*Provided passage:*
____
Dr. Stephan Herzig of the German Cancer Research Center and his team have now shown that lipid transporter LSR (lipolysis-stimulated lipoprotein receptor) appears to be responsible for this. LSR, a molecule found in the bowel and primarily in the liver, is responsible for the uptake of fat from the blood. In overweight mice suffering from type 2 diabetes, the production of LSR in the liver is significantly reduced, as Herzig and his colleagues found out. As a result, only little fat makes its way from the blood into the liver and this makes blood fat levels go up.
By administering leptin, a proteohormone which suppresses hunger, the scientists were able to restore the reduced LSR production in the liver of diabetic mice to normal levels. The overweight mice treated with leptin lost weight dramatically - up to 30 percent of their body weight. At the same time, their livers produced substantially more LSR, and blood fat levels dropped back to normal.
____
*Data section:*

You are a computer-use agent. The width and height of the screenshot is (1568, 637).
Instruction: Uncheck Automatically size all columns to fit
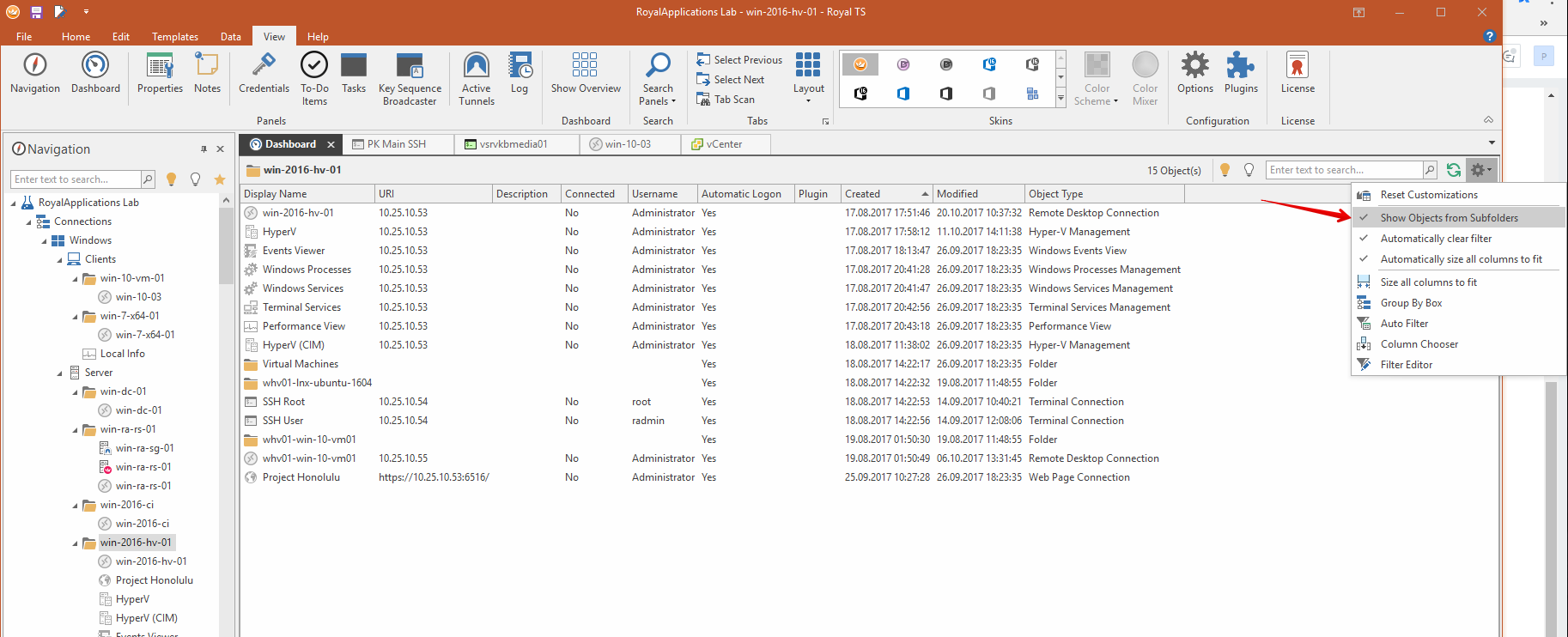click(x=1461, y=259)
____
*Directions:*
(a) Answer these questions from the LSR passage:
(i) Where in the body is LSR found?
(ii) In overweight mice with type 2 diabetes, what happens to LSR production in the liver?
(iii) How much of their body weight did the overweight mice treated with leptin lose?
(b) Can you quote everything in the LSR passage from "By administering leptin, a" down to "back to normal."?
Rely on the LSR passage alone, not the listing.

*Responses to the exercise:*
(a)
(i) In the bowel and primarily in the liver.
(ii) It is significantly reduced.
(iii) Up to 30 percent.

(b)
By administering leptin, a proteohormone which suppresses hunger, the scientists were able to restore the reduced LSR production in the liver of diabetic mice to normal levels. The overweight mice treated with leptin lost weight dramatically - up to 30 percent of their body weight. At the same time, their livers produced substantially more LSR, and blood fat levels dropped back to normal.